Second, the Court repeatedly rejected the idea that it had accepted “public interest,” standing alone, as an adequate intelligible principle. The Court reiterated what it had said in 1943, that it is “a mistaken assumption that the phrase ‘public interest’ is a mere general reference to public welfare” without any further standard. Hopefully this is the beginning of the end of the public interest fallacy.

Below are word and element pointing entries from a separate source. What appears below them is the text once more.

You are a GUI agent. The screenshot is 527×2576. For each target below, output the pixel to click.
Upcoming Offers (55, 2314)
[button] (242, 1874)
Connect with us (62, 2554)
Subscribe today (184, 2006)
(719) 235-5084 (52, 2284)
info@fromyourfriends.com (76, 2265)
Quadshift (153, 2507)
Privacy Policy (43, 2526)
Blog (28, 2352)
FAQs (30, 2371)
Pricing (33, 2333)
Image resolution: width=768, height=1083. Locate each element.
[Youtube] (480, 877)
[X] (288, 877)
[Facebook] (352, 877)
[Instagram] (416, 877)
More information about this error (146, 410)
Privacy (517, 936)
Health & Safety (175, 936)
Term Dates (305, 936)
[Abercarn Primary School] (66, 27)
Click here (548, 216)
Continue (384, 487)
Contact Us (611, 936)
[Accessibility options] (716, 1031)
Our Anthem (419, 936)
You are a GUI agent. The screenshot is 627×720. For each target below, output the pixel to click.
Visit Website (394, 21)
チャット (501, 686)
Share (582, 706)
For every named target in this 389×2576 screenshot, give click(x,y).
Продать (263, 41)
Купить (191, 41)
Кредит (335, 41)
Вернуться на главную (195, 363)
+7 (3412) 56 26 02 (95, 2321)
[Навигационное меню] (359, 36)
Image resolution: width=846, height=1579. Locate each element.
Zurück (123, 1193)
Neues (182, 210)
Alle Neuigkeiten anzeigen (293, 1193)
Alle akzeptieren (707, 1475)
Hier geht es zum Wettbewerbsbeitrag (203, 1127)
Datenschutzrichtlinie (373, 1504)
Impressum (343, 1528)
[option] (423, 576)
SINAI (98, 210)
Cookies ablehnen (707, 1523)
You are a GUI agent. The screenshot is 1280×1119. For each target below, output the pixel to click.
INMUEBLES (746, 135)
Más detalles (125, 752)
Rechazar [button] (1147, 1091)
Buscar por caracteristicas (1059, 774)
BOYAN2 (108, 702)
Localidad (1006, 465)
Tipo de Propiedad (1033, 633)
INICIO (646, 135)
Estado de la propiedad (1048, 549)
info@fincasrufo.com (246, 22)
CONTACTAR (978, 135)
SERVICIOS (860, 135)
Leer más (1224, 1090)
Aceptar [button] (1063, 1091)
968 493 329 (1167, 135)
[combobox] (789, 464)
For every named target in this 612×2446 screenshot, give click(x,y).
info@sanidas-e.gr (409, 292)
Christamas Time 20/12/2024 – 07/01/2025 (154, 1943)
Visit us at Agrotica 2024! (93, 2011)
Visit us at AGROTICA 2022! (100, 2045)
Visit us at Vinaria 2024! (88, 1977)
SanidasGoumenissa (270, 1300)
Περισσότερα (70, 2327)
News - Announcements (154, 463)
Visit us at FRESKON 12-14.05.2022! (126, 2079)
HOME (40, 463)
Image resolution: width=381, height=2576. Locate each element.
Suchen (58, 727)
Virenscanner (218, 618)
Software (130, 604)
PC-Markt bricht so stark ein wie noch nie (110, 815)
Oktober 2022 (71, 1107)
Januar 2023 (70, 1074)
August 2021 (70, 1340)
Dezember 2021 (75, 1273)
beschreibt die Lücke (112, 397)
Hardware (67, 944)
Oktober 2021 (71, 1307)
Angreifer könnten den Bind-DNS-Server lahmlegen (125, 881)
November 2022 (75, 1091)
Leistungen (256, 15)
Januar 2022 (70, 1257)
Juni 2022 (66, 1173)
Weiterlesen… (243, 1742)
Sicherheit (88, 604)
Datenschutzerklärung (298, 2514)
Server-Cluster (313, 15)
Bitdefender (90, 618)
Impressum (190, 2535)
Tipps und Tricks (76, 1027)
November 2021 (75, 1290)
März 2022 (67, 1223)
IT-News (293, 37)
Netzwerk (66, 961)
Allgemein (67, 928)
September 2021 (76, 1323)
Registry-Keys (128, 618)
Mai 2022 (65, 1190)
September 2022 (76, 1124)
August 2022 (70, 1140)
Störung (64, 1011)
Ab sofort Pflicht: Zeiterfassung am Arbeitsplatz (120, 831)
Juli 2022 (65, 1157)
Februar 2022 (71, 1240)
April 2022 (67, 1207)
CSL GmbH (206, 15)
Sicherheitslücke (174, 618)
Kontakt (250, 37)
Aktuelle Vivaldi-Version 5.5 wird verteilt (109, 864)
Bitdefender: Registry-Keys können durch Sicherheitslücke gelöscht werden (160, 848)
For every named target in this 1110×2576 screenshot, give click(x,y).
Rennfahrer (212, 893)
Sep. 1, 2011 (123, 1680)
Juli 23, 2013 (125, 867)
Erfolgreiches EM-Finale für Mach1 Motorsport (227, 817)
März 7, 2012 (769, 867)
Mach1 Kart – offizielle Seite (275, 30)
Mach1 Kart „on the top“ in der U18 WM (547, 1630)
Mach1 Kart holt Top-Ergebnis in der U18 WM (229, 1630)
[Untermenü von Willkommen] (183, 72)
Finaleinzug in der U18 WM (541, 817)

Finally, there is hope that the Court will return to its prior requirements that Congress constrain agencies with actual standards rather than directional aspirations. Harkening back to a decision pre-dating Atlantic Power & Light, the Court noted in addition to requiring Congress to provide a general policy and boundaries of authority, the Court has “asked if Congress has provided sufficient standards to enable both ‘the courts and the public [to] ascertain whether the agency’ has followed the law.” The Court also declared that the statute at issue established the “metes and bounds” of the agency’s authority. Sufficient standards or a metes and bounds limitation does not leave a single boundary undefined. This, meager as it is, provides a thread of hope that the Court may someday strengthen the nondelegation doctrine so it actually serves its important constitutional purpose.